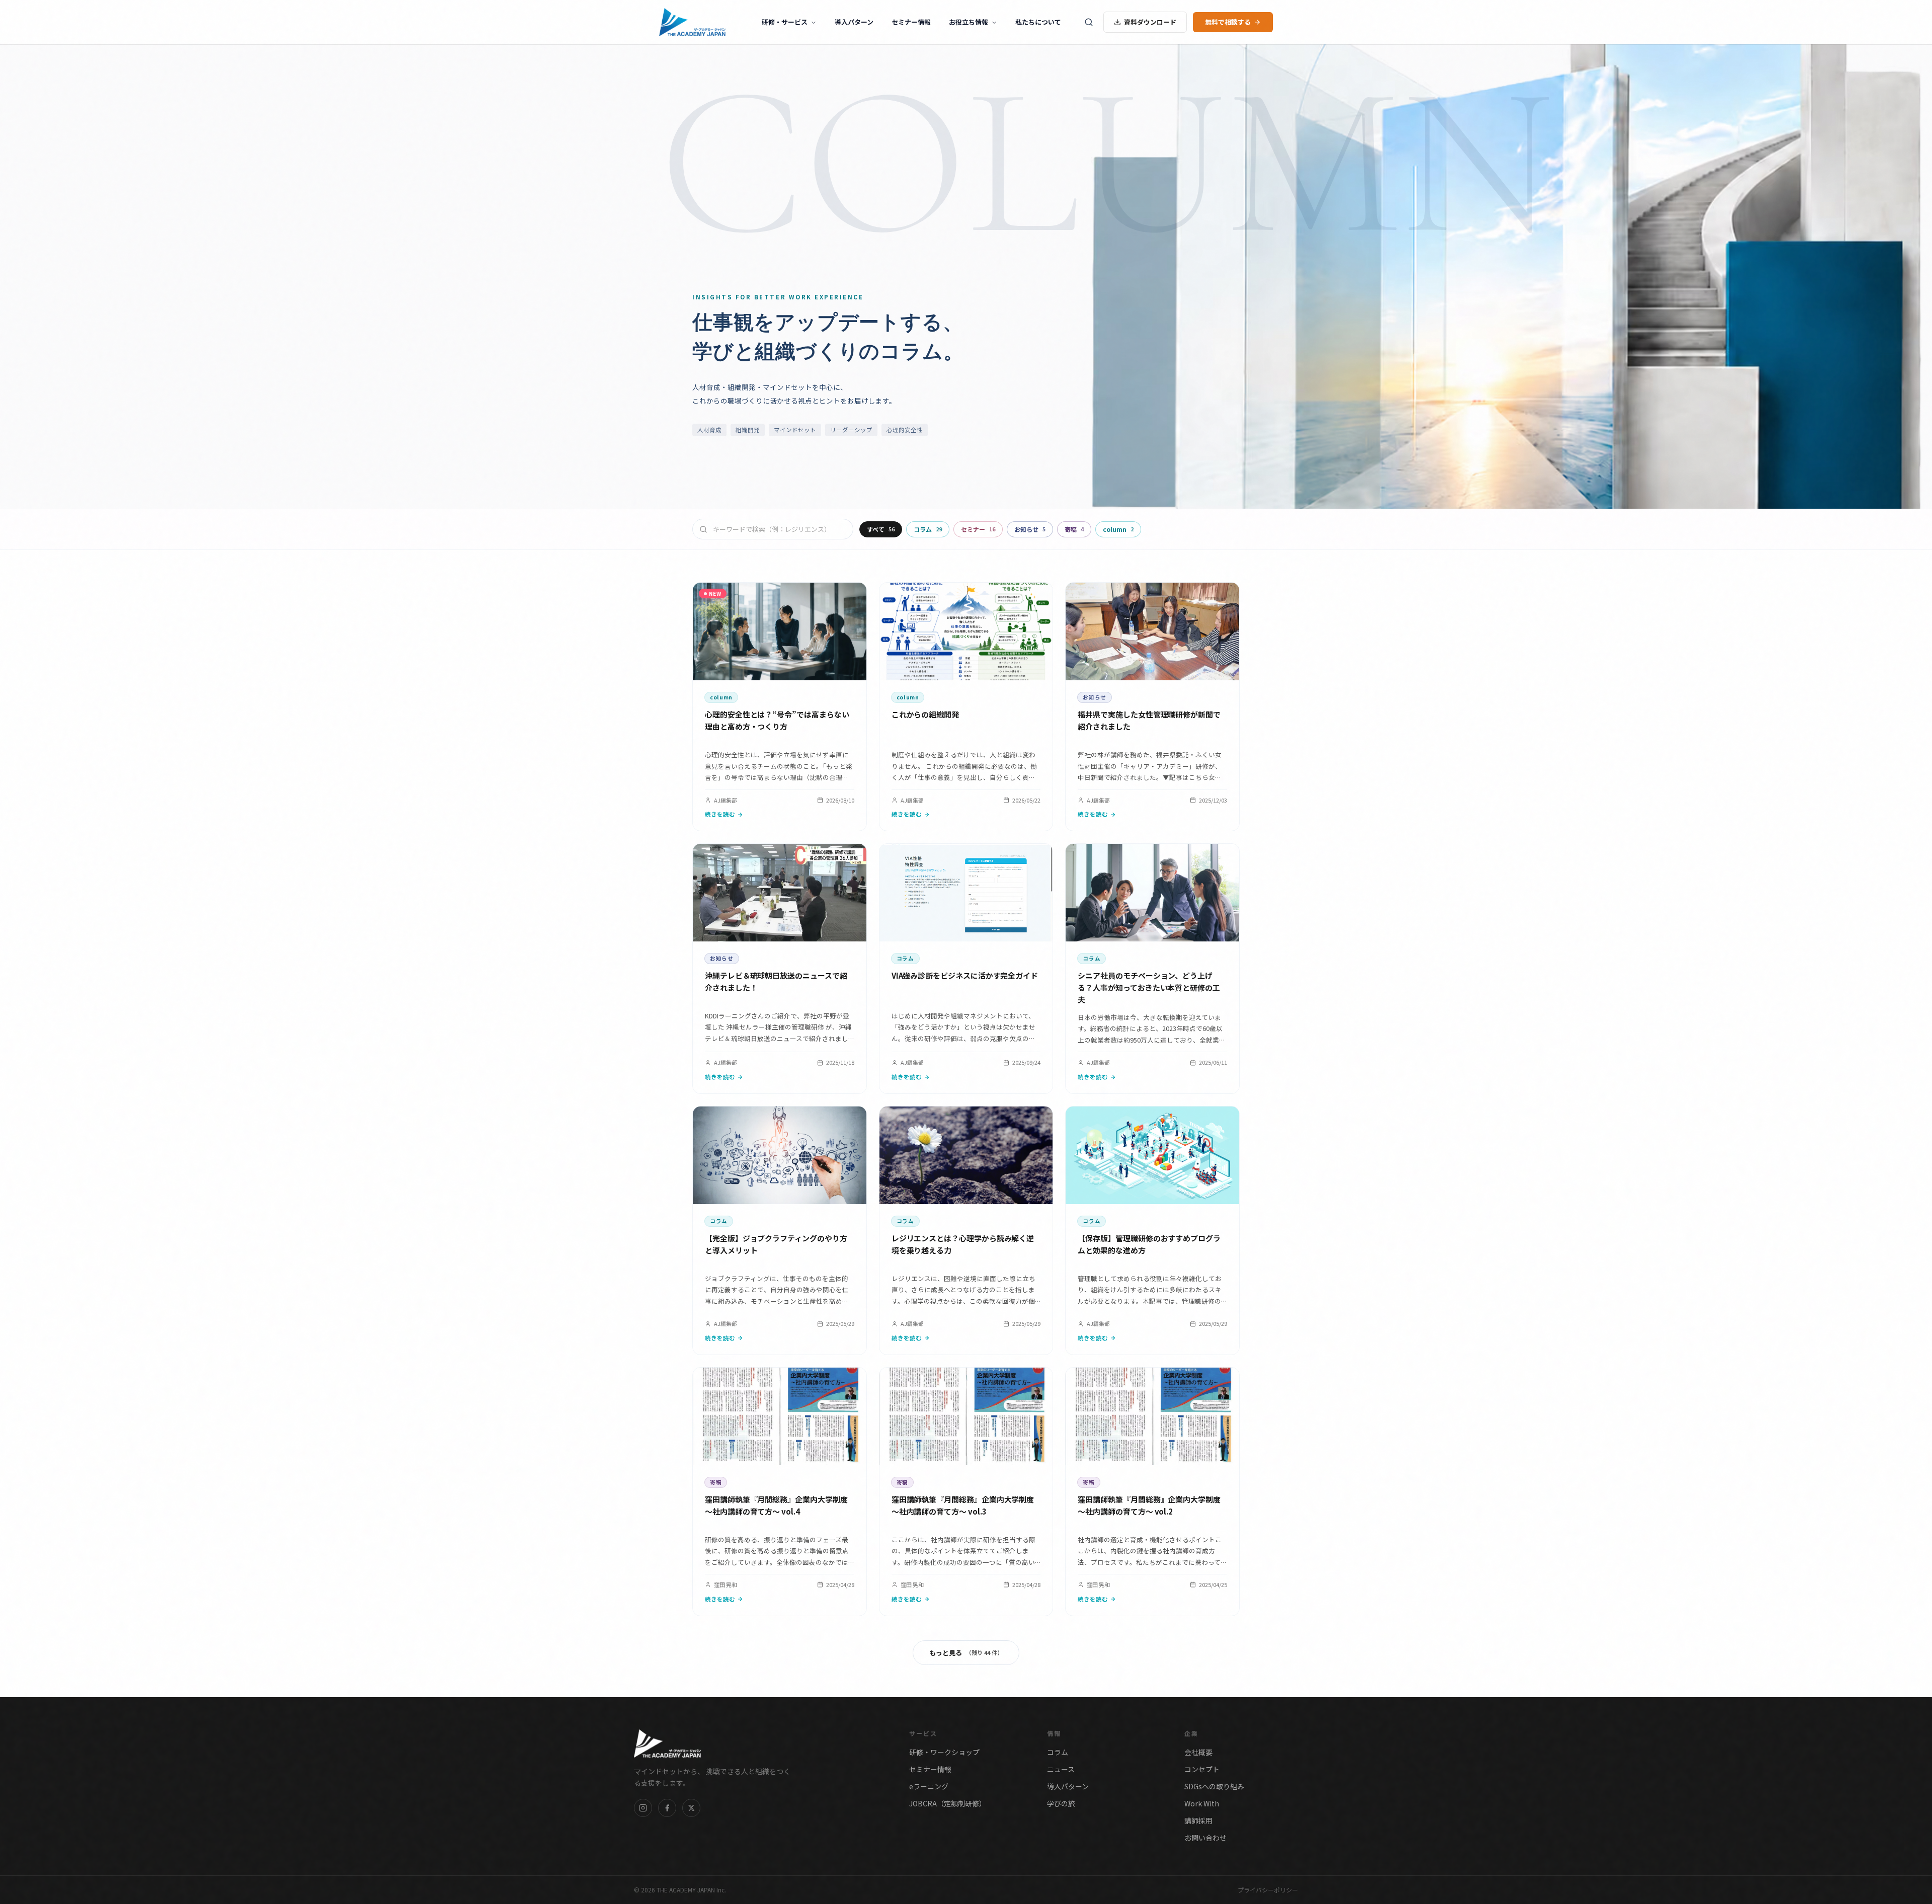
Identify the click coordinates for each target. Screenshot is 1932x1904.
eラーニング (928, 1786)
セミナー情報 (911, 22)
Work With (1201, 1803)
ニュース (1061, 1769)
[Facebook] (667, 1808)
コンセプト (1202, 1769)
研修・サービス (785, 22)
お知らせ (1029, 529)
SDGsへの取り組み (1214, 1786)
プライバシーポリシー (1268, 1890)
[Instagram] (643, 1808)
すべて (881, 529)
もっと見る (966, 1652)
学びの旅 (1061, 1803)
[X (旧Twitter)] (691, 1808)
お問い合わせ (1205, 1838)
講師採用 (1198, 1820)
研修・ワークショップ (944, 1752)
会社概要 (1198, 1752)
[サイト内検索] (1088, 22)
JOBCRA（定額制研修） (947, 1803)
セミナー (978, 529)
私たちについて (1038, 22)
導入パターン (854, 22)
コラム (928, 529)
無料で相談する (1228, 22)
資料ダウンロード (1150, 22)
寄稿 (1074, 529)
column (1118, 529)
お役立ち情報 (968, 22)
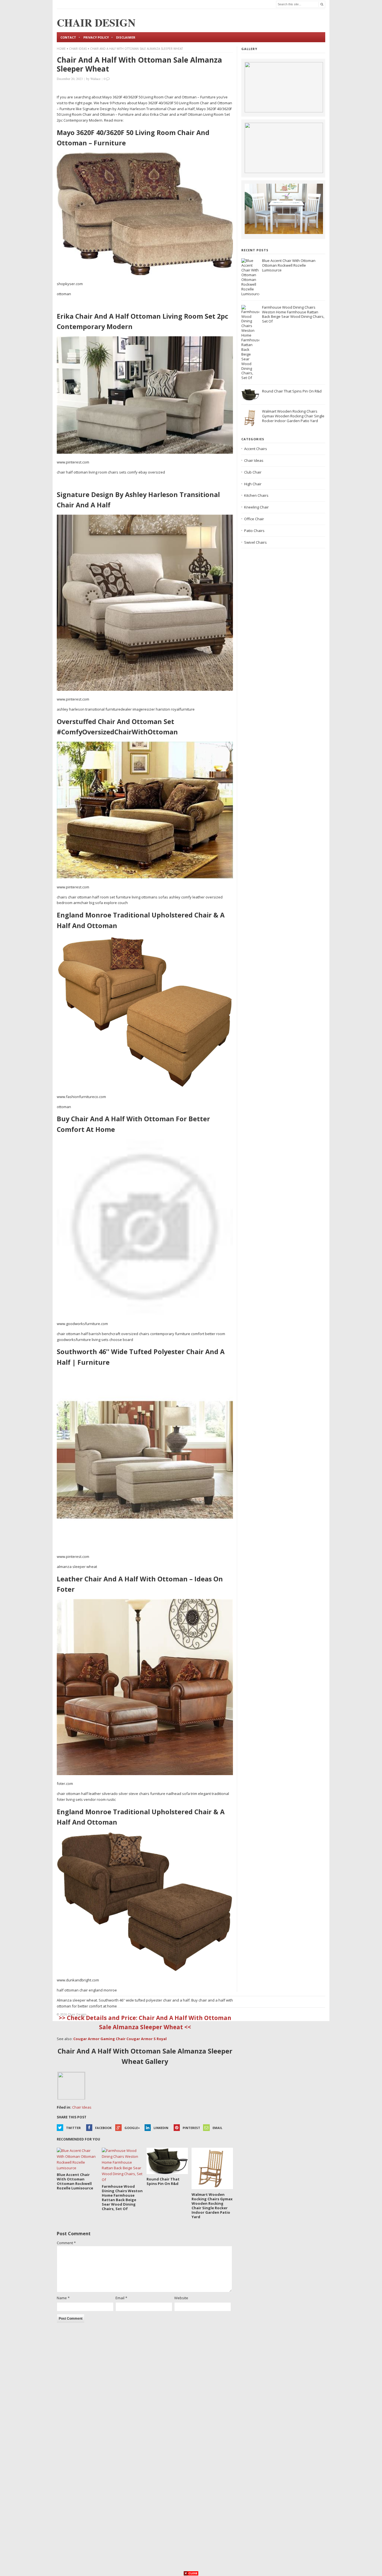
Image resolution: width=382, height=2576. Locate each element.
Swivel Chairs (255, 542)
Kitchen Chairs (256, 495)
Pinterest (191, 2128)
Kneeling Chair (256, 507)
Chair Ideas (78, 49)
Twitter (73, 2128)
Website (181, 2297)
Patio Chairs (254, 530)
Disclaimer (125, 37)
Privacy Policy (96, 37)
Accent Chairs (255, 448)
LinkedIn (161, 2128)
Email (217, 2128)
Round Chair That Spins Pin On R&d (292, 391)
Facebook (103, 2128)
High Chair (252, 483)
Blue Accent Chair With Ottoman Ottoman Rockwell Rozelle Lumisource (288, 265)
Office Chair (254, 518)
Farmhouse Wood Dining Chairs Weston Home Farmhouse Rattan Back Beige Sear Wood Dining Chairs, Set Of (293, 314)
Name (63, 2297)
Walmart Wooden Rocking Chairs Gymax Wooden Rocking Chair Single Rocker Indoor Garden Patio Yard (293, 416)
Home (61, 49)
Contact (68, 37)
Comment (66, 2242)
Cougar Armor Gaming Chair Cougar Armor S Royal (120, 2038)
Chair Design (77, 2014)
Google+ (132, 2128)
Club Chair (252, 472)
○ ○ ○ ○ ○
▶ _Exercise objective_
Working through the records, copy each line in which the word "With" appears.

▶ _Answer area_
Work With (1201, 1803)
Blue Accent Chair With Ottoman Ottoman Rockwell Rozelle Lumisource (288, 265)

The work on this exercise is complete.